Non accettava la fine del rapporto, ecco perché Petru Nicolae Ursescu da tempo pedinava la moglie e la aggrediva e minacciava. Il culmine della violenza lo scorso novembre quando, dopo averla seguita mediante un Gps piazzato sull’auto della donna, l’aveva sorpresa in un parcheggio di Seregno, dove la donna si era recata per lavorare come operaia per un’impresa di pulizie. Lì, il 46enne, aveva gettato della benzina sul volto e negli occhi della donna, per poi spingerla con violenza e colpirla con una raffica di schiaffi. Incastrato dalle immagini delle telecamere di videosorveglianza e dopo le sue ammissioni, per lui gup di Milano Tiziana Landoni, ha pronunciato la condanna a tre anni e otto mesi con il rito abbreviato, per i reati di maltrattamenti e lesioni.

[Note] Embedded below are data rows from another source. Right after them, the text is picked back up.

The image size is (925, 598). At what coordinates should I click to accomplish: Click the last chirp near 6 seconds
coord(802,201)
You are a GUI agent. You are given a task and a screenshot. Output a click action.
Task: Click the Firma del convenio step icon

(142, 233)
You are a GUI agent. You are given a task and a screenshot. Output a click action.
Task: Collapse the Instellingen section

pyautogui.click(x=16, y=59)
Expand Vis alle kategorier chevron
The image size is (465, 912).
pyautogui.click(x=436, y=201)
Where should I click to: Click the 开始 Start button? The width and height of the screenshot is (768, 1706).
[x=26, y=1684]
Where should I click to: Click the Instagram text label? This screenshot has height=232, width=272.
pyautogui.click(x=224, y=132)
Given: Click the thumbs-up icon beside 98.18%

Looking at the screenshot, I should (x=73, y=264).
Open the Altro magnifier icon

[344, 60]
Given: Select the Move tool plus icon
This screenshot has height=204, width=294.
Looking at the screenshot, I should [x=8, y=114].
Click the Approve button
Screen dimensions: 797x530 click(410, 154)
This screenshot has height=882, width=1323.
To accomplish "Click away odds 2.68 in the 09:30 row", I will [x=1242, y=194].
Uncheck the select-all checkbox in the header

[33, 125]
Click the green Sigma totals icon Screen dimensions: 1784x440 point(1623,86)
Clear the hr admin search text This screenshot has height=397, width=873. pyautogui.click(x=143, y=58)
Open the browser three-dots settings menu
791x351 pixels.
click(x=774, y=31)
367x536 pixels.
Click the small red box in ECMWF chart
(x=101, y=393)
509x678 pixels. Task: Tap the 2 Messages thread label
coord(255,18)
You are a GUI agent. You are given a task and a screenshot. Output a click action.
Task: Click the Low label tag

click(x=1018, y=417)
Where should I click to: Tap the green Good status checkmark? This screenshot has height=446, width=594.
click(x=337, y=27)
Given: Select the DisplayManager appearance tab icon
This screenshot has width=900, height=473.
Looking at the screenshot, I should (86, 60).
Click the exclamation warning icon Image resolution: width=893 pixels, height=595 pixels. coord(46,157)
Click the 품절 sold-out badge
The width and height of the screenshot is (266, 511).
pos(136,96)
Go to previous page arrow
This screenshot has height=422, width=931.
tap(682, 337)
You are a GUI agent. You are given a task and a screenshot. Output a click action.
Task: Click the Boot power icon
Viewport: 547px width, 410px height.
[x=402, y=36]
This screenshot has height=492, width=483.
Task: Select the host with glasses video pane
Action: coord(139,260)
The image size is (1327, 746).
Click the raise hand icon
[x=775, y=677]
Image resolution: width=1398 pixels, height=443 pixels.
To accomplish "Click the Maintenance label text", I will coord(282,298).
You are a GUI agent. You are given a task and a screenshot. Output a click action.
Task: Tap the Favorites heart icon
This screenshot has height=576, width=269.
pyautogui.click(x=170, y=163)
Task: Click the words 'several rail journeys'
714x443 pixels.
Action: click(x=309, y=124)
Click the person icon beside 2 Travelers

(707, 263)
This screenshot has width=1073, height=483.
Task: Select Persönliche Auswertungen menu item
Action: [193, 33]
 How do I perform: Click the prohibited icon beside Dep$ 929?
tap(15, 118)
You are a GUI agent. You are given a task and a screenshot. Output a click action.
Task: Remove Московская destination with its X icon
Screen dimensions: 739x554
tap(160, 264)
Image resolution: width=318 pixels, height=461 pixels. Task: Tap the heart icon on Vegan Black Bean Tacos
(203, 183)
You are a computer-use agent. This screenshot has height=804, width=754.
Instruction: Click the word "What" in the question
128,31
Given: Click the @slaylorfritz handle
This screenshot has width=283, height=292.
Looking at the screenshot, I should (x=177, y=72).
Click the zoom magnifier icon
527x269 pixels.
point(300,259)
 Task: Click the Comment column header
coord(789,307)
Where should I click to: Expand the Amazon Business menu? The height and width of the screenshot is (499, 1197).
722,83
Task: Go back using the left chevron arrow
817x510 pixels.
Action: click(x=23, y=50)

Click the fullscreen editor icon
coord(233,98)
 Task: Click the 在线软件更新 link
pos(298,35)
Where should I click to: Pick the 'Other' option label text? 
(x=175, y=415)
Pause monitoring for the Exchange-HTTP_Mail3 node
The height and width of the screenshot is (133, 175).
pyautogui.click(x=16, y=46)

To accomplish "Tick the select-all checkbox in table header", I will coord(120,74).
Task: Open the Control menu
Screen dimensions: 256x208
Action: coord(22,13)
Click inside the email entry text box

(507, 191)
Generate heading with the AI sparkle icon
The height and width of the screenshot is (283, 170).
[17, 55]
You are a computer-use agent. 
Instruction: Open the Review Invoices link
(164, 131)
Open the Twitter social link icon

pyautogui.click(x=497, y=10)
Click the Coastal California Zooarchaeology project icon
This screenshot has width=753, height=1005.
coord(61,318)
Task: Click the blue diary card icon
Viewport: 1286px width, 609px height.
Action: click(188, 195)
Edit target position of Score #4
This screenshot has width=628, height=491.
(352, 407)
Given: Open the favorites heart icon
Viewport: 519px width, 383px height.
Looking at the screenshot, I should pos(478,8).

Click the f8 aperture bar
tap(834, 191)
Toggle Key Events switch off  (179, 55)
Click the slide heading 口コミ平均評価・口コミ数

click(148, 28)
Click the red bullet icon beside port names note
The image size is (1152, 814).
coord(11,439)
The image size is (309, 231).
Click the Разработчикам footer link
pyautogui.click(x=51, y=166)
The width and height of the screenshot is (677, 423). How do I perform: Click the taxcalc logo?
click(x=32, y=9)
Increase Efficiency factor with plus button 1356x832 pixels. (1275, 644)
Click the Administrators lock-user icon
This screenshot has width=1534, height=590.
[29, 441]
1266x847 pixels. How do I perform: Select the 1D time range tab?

Quel 5 novembre, aveva scritto il gip, l’uomo è arrivato “a mettere in pericolo l’incolumità della vittima con un gesto che avrebbe potuto avere conseguenze molto più pesanti”, se lei non avesse avuto la “prontezza di chiudersi in auto”. La donna infatti era riuscita a trovare riparo chiudendosi nella sua vettura, dopo il lancio della benzina e l’esplicita minaccia dell’uomo che avrebbe urlato “li vuoi vedere i bambini stasera?!”
Il 46enne, poi, si è presentato spontaneamente in una caserma dei carabinieri, a cui ha consegnato “un accendino, il cellulare, una bottiglia da 500 ml e una da 60 ml contenenti entrambe liquido trasparente, verosimilmente benzina”, il liquido negli occhi della donna le ha causato 15 giorni di prognosi.
La donna, 37enne anche lei di origine romena, aveva già denunciato il connazionale cinque mesi prima raccontando numerosi episodi di violenza tra le mura domestiche, poi era uscita di casa.